Maghzen raccoglie il tutto della Villano: la versione maltese – spiega – del sostantivo magazzino, l’ho scelta non solo perché graficamente conteneva un Saturno divenuto, con una stanghetta, la Luna e sulla zeta il puntino del Sole, ma anche perché nelle sue componenti ha la radice – mag, radice di tante parole che mi riconducono alla concretezza; e poi c’è – zen, che mi rimanda a tutto ciò che scorre, ai flussi, alle maree sotterranee, al divenire più astratto. Un tutto strutturale impreziosito dalla presenza di mura romane che fortificano quel trascorrere continuo del tempo che le è tanto caro: ci sono le mura romane e ci sto anche io, il tempo è un continuo per ciò che sopravvive.
Ma cosa sopravvive, ci siamo chieste insieme. Probabilmente ciò che resiste al tempo perché si trasforma, ci siamo dette, ed ogni trasformazione parte dalla “testa”: ecco perché le “teste” dominano le realizzazioni scultoree della Villano, che attraverso esse e con esse mette in forma, lasciando che la materia superi anche la forma stessa, la sua rivoluzione artistica, in grado di ripescare nella natura dell’uomo, che è da sempre la stessa nella sua basicità, temi in grado di superare qualsiasi cadenza temporale.
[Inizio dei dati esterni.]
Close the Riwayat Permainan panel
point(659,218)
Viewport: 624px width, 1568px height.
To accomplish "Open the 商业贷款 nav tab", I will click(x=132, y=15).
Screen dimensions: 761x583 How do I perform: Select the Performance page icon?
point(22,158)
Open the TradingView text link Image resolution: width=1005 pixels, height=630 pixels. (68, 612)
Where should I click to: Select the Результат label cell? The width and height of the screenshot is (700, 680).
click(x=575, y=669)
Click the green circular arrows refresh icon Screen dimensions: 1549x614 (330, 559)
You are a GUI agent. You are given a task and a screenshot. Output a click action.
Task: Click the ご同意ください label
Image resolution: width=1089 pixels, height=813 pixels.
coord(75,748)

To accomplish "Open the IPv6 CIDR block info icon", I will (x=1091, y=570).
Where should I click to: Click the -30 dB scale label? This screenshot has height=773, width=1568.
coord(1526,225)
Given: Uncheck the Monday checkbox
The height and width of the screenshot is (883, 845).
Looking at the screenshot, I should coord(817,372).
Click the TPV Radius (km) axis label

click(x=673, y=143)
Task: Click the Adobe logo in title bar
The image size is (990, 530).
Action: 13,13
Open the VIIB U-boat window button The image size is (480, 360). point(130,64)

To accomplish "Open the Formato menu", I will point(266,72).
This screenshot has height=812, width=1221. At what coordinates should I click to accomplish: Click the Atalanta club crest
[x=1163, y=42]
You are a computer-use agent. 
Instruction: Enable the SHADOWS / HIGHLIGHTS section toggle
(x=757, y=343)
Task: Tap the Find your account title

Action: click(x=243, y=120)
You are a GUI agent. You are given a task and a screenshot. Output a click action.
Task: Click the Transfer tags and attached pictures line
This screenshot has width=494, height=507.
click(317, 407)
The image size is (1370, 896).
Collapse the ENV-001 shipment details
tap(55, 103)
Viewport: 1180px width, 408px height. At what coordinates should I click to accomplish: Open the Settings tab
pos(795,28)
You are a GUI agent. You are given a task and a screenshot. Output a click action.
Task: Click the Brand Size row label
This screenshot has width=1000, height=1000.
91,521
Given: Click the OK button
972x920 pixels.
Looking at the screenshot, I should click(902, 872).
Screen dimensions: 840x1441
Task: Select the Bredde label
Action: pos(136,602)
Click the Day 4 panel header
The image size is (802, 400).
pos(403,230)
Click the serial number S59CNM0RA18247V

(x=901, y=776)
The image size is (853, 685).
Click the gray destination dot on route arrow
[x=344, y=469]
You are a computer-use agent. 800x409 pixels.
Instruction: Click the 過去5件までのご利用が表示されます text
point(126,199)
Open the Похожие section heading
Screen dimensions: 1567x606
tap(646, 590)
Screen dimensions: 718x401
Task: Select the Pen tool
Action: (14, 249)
Sì, perché per la Villano l’arte dovrebbe, in qualche modo, rinunciare all’attualità, alle brutture dell’attualità, al suo dolore e alla sua drammaticità, per assurgere ad una decontestualizzazione che sia in grado di rievocare e, quindi, proiettare un mondo parallelo, nel quale, perché no, rifugiarsi; come la Villano tra sue “teste” – le sue “anarchetipie” – cambiamento per sé e potenziale di cambiamento per tutti.
Quando ho messo tutte le mie opere in questo spazio, ho pensato che a quel punto avrei potuto anche morire – ha detto Maria Villano, facendo riferimento a quel senso di pace che ti pervade quando senti di aver chiuso un cerchio, di non aver lasciato nulla di incompiuto, ma di desideri in verità ne ha ancora molti.
Maghzen è l’inizio di un’avventura di dibattito artistico che vuole avviare in città, sperando che di spazi d’arte aperti come il suo ne nascano molti altri; la stessa città alla quale piacerebbe regalare la realizzazione di un’opera, nonostante la “distanza” che per tanti anni è intercorsa con la sua arte – interrotta dalla prima mostra del 2019 Para-alleli.
Infine, c’è sempre il sogno più intimo, quello che ne rivela la natura più profonda del suo concetto di preservazione dell’arte, quello per cui un mecenate compri tutte le sue opere in blocco, che – chiaramente – non rivela un desiderio veniale, ma la necessità di tenere insieme il suo racconto artistico.
Di tenere insieme, nel tempo, Maria Villano.